◆ **Activities**:
a – In the job-site tool description below, which operation modes does the tool have?
b – Rewrite the paragraph of the job-site tool description that begins "The trigger switch 18 is located" as a short bulleted list, keeping its main facts.

◆ **Excerpted passage**:
◆ ◆ ◆ ◆ ◆

The display 21 includes a later-described surface light emitter 22 and shows information regarding the job-site tool 1 by turning on, blinking, or turning off the surface light emitter 22. The information regarding the job-site tool 1 includes a state of the job-site tool 1. The state of the job-site tool 1 includes operation modes of the job-site tool 1 and a remaining charge of a later-described battery 26. The operation modes include a normal mode, an eco-mode, and a high-power mode. One of the operation modes is selected by the user using a not shown mode selection switch. The display 21 will be detailed later.
The trigger switch 18 is located on the second grip 53. Specifically, the trigger switch 18 is at a position where the user can pull it with his/her finger of the hand holding the second grip 53. The user manipulates the trigger switch 18 (i) to command the motor 30 to stop or to rotate, and (ii) to command a rotation speed of the motor 30. In response to the user pulling the trigger switch 18, an ON signal is input to a later-described controller 31. In response to the user releasing the trigger switch 18, an OFF signal is input to the controller 31. Additionally, a pulled amount signal proportional to a pulled amount of the trigger switch 18 is input to the controller 31.
The main body 50 comprises: a board housing 501; a motor housing 502; and a battery attachment portion 503.
The board housing 501 is located at a front end and a top end of the main body 50. A later-described control board 71 is housed in the board housing 501. The motor housing 502 is located downward of the board housing 501, i.e., at the front end and a lower end of the main body 50. The motor 30 is housed in the motor housing 502. In another embodiment, the motor housing 502 may be omitted from the main body 50.

◆ ◆ ◆ ◆ ◆

[Data records]
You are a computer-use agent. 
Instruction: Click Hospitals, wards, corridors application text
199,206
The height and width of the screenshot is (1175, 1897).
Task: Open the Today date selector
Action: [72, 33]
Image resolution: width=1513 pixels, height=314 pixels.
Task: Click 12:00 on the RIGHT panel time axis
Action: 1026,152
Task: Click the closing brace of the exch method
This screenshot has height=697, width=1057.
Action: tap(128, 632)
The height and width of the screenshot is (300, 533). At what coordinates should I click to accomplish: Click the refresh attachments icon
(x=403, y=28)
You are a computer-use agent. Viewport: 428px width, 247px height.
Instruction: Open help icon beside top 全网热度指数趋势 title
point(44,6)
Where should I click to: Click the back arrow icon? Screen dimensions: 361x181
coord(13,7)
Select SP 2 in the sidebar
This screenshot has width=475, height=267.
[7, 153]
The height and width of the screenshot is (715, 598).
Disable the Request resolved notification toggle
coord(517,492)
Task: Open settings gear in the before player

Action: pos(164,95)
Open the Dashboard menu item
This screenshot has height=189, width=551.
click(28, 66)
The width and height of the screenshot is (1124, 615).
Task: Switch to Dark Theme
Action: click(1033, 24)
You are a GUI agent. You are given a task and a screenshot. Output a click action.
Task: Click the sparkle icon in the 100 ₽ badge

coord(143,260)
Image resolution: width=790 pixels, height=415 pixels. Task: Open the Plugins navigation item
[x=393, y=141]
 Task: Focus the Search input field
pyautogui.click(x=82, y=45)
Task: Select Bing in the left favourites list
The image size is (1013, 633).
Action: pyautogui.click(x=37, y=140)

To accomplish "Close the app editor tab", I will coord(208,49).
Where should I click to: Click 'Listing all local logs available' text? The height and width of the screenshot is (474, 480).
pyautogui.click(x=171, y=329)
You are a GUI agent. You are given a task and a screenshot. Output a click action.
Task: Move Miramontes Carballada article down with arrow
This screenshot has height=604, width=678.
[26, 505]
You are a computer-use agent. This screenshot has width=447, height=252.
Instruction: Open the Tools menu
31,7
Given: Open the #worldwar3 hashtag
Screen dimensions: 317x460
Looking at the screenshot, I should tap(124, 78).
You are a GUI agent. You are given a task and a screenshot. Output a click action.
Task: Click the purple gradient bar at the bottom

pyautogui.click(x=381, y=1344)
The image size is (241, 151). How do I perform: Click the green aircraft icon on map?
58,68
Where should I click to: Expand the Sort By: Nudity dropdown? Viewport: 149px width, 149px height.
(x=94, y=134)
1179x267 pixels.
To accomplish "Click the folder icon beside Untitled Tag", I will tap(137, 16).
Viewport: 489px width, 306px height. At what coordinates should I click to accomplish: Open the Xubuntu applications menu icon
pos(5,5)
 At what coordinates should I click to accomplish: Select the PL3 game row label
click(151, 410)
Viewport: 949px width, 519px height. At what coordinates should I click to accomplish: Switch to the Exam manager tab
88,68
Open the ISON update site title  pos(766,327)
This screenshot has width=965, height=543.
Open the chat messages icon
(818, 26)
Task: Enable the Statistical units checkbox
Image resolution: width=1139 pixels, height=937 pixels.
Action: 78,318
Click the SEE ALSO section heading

◆ ◆ ◆ ◆ ◆

◆ **Solution list**:
a – A normal mode, an eco-mode, and a high-power mode.

b –
- The trigger switch 18 is on the second grip 53, placed so that the user can pull it with a finger of the hand holding that grip.
- The user operates it to make the motor 30 stop or rotate and to set the motor's rotation speed.
- Pulling the switch sends an ON signal to the controller 31, and releasing it sends an OFF signal.
- A signal proportional to how far the switch is pulled is also sent to the controller 31.